**Task**
All lines from the one containing "Информационные ресурсы и" to the final line of the material should be retyped exactly. Nothing else belongs in the response.

——————

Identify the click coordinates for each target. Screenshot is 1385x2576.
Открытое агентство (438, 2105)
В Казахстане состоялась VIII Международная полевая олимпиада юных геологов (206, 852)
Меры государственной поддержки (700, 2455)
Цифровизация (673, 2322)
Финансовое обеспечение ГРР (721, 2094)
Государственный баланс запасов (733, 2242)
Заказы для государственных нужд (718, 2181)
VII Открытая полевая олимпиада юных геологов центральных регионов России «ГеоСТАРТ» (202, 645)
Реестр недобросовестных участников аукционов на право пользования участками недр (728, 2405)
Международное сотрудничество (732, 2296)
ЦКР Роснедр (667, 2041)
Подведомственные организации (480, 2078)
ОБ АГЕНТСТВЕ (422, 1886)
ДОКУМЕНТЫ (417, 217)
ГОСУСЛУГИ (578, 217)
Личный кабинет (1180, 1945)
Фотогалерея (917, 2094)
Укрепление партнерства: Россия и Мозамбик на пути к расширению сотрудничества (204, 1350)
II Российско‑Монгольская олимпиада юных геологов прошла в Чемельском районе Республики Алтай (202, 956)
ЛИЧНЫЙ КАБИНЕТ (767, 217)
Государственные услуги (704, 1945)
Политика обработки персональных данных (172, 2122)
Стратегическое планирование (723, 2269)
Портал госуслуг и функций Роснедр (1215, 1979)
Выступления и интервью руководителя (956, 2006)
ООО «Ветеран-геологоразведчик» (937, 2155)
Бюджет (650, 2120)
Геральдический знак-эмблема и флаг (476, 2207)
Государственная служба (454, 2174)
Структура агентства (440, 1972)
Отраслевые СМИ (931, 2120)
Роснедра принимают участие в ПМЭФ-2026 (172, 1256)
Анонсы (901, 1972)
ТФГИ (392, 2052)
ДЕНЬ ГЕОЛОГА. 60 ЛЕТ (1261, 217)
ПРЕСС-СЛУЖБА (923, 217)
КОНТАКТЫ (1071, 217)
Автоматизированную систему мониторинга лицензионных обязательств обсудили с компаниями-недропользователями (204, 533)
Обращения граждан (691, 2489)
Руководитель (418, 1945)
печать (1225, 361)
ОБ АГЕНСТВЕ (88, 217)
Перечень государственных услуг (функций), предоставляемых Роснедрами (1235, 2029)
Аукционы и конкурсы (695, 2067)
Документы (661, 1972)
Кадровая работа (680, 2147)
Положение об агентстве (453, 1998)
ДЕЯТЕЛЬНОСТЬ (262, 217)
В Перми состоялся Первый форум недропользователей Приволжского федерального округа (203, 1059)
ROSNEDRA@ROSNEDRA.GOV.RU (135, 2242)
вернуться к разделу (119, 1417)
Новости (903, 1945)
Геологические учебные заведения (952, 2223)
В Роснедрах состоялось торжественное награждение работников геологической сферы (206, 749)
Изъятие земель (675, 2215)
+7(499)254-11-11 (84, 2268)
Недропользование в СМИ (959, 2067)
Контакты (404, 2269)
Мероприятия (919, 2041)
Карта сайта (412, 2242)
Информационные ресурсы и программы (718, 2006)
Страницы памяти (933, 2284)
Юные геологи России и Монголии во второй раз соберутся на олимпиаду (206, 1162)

——————

**Answer to the problem**
Информационные ресурсы и программы (718, 2006)
Страницы памяти (933, 2284)
Юные геологи России и Монголии во второй раз соберутся на олимпиаду (206, 1162)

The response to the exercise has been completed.